Before launching into the speech I wanted to give about how “love shows up for people” and “if you love someone you show them they are worthy of your time,” my less inclined-to-agree-with-me child said, “It was great.”
And, later, rinsing the toothpaste out of my mouth, thinking of the nameless couple who gave up their Friday night in 1991 to hang with my lanky, wide mouth, sixth grade self, feed me pepperoni pizza and Dr. Pepper, and teach me to dance, I tapped my toothbrush and prayed two prayers. One of gratitude for their love. And one a prayer for my current sixth-grade friend, who might remember, thirty years from now, the ones who showed up to this performance, our names a blur, perhaps. But our love clear as it was in 2023, when she knew she mattered.

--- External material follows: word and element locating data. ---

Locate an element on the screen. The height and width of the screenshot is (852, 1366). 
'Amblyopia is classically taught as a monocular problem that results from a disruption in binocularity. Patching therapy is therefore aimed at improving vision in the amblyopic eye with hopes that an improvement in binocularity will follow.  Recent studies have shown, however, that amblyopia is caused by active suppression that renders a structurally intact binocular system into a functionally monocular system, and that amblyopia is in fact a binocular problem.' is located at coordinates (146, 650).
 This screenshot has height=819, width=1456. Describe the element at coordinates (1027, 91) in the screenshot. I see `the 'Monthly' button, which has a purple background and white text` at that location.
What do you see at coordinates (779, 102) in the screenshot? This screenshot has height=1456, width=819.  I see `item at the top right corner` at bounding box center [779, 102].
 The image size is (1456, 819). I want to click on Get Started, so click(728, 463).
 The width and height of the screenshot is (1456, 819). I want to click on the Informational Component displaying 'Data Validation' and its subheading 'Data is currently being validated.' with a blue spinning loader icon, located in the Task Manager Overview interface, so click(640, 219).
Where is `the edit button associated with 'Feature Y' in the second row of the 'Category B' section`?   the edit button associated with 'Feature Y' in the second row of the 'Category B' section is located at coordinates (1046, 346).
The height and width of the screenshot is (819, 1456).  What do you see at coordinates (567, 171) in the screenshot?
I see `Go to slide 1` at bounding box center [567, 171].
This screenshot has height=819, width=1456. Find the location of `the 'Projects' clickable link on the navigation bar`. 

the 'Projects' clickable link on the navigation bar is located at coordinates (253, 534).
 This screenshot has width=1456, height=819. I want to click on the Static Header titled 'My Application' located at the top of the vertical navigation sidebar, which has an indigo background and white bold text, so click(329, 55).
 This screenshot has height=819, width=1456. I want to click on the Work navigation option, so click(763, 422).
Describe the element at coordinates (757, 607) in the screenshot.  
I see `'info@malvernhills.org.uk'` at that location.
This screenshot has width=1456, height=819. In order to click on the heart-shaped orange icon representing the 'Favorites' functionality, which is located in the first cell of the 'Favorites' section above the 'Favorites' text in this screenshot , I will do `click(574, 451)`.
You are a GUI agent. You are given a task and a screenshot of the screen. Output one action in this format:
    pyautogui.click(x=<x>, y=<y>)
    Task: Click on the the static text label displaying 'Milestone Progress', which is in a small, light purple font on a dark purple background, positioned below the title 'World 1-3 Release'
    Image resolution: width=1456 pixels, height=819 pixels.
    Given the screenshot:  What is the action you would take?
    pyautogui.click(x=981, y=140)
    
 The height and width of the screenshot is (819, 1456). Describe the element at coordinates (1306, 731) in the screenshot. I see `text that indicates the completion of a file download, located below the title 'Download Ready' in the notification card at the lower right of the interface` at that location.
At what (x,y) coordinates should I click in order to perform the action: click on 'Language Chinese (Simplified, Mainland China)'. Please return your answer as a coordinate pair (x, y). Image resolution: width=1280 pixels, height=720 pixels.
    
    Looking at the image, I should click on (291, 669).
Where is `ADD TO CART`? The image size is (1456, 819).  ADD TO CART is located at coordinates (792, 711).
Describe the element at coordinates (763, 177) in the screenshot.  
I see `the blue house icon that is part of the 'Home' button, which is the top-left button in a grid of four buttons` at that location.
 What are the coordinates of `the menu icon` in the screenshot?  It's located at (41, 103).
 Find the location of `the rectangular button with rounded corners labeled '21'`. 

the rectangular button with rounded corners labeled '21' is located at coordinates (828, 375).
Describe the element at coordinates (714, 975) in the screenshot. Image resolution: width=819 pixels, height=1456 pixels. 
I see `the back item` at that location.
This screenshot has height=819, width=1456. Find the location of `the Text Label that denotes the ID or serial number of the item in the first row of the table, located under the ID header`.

And isn’t that a gift we all can give each other? Love as time offered generously.
A Slow Practice
In our culture of constant fretting and over-scheduling, taking the time to show up for the people we love, or perhaps, the people it feels difficult to love, can seem impossible. Today I want us to spend time imagining two different people in our lives: One, someone who showed up for you at some point when you needed it. Maybe, like me, you remember an adult who cared for you when you were young, whether they were significant during a vital life moment, or were simply a brief presence of kindness. Then, I want you to spend time imagining a person in your life you want to love with your presence. Someone you care about, but have struggled to make time for, or aren’t sure how to love well. I’ll guide you through it.
Let’s begin by inviting the Spirit to be here with us in our practice:
Holy One, Presence of Love, guide us to see how we have been loved, and how we can love the ones we’ve been given.
Take some time to focus on your breaths, and when you’re ready, sit in silence waiting to be reminded of someone who cared for you when you most needed it. You might ask God to bring that person to mind, or imagine your heart already knowing who you need to remember. If you can, let a face rise to your mind. If you can’t remember anyone, you can practice recalling memories of your childhood like watching a video, backwards. When you find a memory that feels significant, stop. This doesn’t need to be the most important memory of your life! Just a memory where someone loved you well. When you find that person. Sit for a bit, holding their face in your heart for several breaths. When you’re ready, tell God thank you for that person. If you want, pull out a journal and write down what you remember of what they did for you. Or if you’d like, just list their actions in your mind in prayers of gratitude.
Now move back into slow breathing. And when you’re centered, you can pray again for a face to be brought to mind. This time, you’re asking to be reminded of someone in your life who you are invited to show up for, who you have the opportunity to love well. What does this person need right now? How can you be tender toward them? If you were living their experience, what would you most desire from someone in your life? What is your invitation to love this person well?
Take some time to reflect or write down a commitment to yourself on behalf of this person.
Close with this prayer:
May I live this day remembering how others have shown me the good and gentle love of God, and may I, in gratitude, offer that love back to my neighbor. Amen.
Beautifully written, and such a sweet story. I love how you connected back to your own memory. Thanks for this reminder: To give "Love as time offered generously."